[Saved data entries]

════

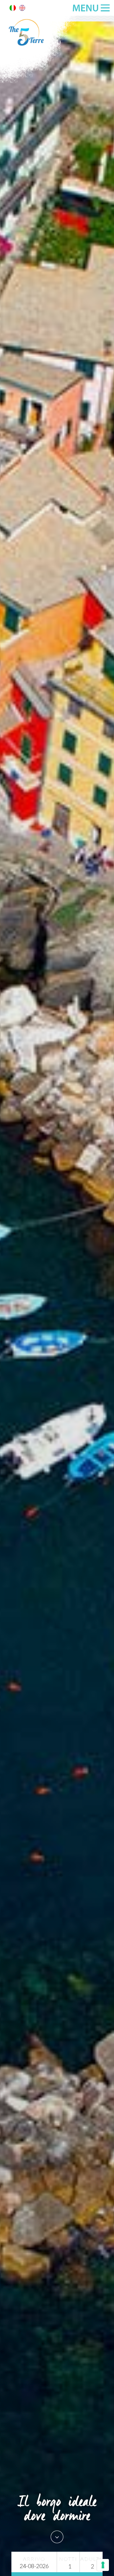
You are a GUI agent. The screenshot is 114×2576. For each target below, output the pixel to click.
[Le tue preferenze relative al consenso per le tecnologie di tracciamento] (103, 2565)
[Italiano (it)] (13, 9)
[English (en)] (22, 9)
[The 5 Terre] (39, 81)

════

[Task item]
Your reply must reproduce all of the entries exactly and contain no pictures.

[Output of the exercise]
You are a GUI agent. The screenshot is 114×2576. For each target below, output the pixel to click.
[Le tue preferenze relative al consenso per le tecnologie di tracciamento] (103, 2565)
[Italiano (it)] (13, 9)
[English (en)] (22, 9)
[The 5 Terre] (39, 81)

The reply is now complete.